On May 30, 2008, 31-year-old Larry Hinton was taking a friend, Sherod Gibbs, to his apartment in the Ida B. Wells public housing development in Chicago, Illinois, when he decided to take a small detour to say hello to a friend who lived at 38th Street and Michigan Avenue.
Also in the car was Larry’s 29-year-old cousin, Roy Hinton, who rode in the passenger seat. Gibbs and Larry’s brother, Torrance Hinton, were in the back seat.
When they pulled up at 38th Street, Larry’s friend, who he knew as “Stutter,” saw them, said he would be right back, and turned to go into the building where he lived. Larry Hinton was parked in a bus stop zone, so he decided to go south on Michigan Avenue and circle back.
But between 40th and 41st Street, several police cars with lights flashing pulled up. Several police officers approached, including Sgt. Ronald Watts and officer Kallatt Mohammed. All four were ordered out of the vehicle and were searched. The vehicle also was searched. Nothing illegal was found.
Gibbs later said, “I saw the officers searching the car, and they did not find anything illegal in the car. Then an officer walked from the direction we had driven and said words to the effect of: ‘We found it.’ I understood the officer to be saying that he found drugs.”

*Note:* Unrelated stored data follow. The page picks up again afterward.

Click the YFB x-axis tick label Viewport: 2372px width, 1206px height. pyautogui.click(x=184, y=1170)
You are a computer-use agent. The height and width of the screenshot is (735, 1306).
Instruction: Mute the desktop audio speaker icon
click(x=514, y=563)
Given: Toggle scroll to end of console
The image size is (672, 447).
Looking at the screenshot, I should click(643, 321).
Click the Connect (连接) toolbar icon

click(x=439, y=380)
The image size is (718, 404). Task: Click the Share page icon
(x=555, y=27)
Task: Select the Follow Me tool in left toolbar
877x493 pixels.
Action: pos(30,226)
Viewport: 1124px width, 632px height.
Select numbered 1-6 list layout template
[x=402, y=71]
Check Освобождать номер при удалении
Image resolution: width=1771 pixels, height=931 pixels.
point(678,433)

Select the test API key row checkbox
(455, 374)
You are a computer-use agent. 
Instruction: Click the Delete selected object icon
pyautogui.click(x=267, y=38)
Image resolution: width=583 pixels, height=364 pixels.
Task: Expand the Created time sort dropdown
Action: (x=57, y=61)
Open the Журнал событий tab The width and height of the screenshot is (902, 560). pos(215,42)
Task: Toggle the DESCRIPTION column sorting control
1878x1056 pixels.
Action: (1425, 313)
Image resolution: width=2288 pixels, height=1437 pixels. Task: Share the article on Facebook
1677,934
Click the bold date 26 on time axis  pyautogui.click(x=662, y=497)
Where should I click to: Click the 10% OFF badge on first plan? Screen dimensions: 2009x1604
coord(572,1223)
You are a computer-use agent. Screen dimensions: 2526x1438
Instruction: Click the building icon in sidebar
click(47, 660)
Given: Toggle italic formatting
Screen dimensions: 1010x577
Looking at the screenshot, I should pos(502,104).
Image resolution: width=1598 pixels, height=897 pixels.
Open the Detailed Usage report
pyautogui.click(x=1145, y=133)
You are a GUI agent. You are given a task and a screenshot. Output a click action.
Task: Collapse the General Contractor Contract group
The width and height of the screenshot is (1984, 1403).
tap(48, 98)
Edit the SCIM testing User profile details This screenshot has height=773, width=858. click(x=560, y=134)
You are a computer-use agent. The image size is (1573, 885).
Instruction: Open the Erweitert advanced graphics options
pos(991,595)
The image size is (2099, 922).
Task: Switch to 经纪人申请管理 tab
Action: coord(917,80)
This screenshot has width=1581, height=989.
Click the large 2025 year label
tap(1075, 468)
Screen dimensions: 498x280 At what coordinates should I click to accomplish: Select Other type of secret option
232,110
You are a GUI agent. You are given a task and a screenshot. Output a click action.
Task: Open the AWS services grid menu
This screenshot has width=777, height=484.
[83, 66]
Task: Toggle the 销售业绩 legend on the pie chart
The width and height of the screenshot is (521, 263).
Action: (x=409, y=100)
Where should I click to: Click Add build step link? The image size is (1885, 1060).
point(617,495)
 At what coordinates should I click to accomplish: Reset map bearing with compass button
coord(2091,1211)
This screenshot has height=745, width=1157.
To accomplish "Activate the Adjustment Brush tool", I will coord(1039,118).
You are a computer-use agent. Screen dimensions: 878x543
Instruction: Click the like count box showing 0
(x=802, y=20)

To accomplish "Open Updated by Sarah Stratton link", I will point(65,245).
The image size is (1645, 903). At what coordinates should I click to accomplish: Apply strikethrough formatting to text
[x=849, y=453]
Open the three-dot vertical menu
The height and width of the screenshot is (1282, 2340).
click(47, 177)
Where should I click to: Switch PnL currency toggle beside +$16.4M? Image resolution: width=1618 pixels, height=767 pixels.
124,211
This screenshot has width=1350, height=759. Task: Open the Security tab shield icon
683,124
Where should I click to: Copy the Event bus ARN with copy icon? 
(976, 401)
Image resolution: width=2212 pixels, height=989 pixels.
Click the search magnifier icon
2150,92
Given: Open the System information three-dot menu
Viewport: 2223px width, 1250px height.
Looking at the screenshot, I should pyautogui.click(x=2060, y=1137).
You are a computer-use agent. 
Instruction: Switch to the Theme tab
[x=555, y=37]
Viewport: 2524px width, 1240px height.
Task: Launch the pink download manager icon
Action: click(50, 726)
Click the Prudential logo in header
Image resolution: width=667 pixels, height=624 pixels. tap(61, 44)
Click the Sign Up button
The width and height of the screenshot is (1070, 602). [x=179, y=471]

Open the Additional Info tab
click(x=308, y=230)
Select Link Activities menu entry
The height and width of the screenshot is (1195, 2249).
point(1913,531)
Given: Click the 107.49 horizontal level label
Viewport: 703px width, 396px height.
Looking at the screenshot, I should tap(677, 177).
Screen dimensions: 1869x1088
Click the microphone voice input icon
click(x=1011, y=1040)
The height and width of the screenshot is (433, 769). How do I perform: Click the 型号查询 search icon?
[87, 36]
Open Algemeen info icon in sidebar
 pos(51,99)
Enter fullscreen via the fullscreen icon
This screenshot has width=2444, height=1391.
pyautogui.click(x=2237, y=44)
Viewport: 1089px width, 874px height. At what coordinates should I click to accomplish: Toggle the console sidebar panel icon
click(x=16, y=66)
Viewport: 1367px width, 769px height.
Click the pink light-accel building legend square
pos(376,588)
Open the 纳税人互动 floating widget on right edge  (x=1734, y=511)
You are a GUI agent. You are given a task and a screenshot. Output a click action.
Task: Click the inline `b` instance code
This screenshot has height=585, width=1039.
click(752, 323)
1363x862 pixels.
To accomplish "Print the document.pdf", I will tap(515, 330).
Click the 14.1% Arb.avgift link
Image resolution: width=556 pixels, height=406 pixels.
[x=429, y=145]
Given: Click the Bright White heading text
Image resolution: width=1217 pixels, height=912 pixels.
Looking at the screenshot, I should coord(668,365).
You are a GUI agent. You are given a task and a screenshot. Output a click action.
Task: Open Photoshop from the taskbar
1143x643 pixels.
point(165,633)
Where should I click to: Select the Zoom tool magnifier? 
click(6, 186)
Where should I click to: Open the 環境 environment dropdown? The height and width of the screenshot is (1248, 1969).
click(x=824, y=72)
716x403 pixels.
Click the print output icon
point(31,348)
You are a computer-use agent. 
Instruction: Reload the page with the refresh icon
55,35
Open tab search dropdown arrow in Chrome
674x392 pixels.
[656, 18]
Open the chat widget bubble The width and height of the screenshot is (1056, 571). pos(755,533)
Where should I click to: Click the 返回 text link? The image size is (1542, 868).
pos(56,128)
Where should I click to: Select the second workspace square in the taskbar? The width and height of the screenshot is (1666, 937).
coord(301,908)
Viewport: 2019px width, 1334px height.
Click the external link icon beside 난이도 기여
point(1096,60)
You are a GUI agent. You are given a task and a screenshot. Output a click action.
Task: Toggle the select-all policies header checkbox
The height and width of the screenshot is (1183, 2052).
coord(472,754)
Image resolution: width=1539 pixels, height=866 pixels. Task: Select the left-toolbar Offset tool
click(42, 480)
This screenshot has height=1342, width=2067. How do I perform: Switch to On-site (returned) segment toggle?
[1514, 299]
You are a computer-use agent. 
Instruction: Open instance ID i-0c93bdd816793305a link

All four were taken to the police station. There, Torrance and Gibbs were released. The police used money they confiscated from Larry and Roy Hinton to buy pizzas which were delivered to the station.
Larry and Roy were charged with possession of 21 bags of heroin. The police said they saw Larry hand the drugs to Roy who tossed them out the window of the vehicle.
On May 4, 2009, Larry Hinton pled guilty in Cook County Circuit Court to possession of a controlled substance. He was sentenced to three years in prison. On May 28, 2009, Roy Hinton pled guilty in Cook County Circuit Court to possession of a controlled substance. He was sentenced to one year in prison.
In 2012, Watts and Mohammed were caught on tape stealing money from a man they believed was a drug courier, but who was in fact working as a confidential FBI informant. In 2013, Watts and Mohammed pled guilty in U.S. District Court to taking money from the informant. Mohammed was sentenced to 18 months in prison, and Watts was sentenced to 22 months in prison.
Federal prosecutors said Watts “used his badge and his position as a sergeant with the Chicago Police Department to shield his own criminal activity from law enforcement scrutiny. He recruited another CPD officer into his crimes, stealing drug money and extorting protection payments from the drug dealers who terrorized the community that he [Watts] had sworn to protect.”
In 2006, Ben Baker was convicted twice—once alone and a second time with his wife, Clarissa Glenn, on charges of narcotics possession based on false testimony from Watts. In 2015, Joshua Tepfer, an attorney at the Exoneration Project at the University of Chicago Law School, filed a petition to vacate Baker’s first conviction, citing the corruption of Watts and his unit. The Cook County State’s Attorney’s Office’s Conviction Integrity Unit agreed in January 2016 that Baker’s first conviction should be vacated, and the petition was granted. Later in 2016, a petition filed on behalf of Baker and Glenn also was granted.
Beginning in December 2016, Tepfer and attorney Joel Flaxman filed motions for new trials on behalf of dozens of men and women who claimed they were falsely convicted based on the corruption of Watts and his team. “The full known scope of the corrupt, more-than-decade-long criminal enterprise of Sergeant Watts…shows that Sergeant Watts led a tactical team of Chicago police officers that engaged in systematic extortion, bribery, and other related crimes…from as far back as the late 1990s through 2012,” their motions said.
The Cook County State’s Attorney’s Office’s Conviction Integrity Unit (CIU) began investigating the cases and agreed that the convictions should be vacated and dismissed. By the end of 2021, more than 90 convictions tainted by Watts and members of his unit had been dismissed.
On April 22, 2022, following an investigation by the CIU, Roy and Larry Hinton’s convictions, along with more than 40 other convictions resulting from Watts and his fellow officers, were vacated and dismissed. The dismissals brought the total number of convictions vacated in the corruption scandal to more than 200. The Hintons subsequently received certificates of innocence, paving the way to seek compensation from the state of Illinois. In August 2022, Larry Hinton was awarded $50,000 in state compensation, including $2,000 in attorney's fees. They filed a federal lawsuit in October 2022.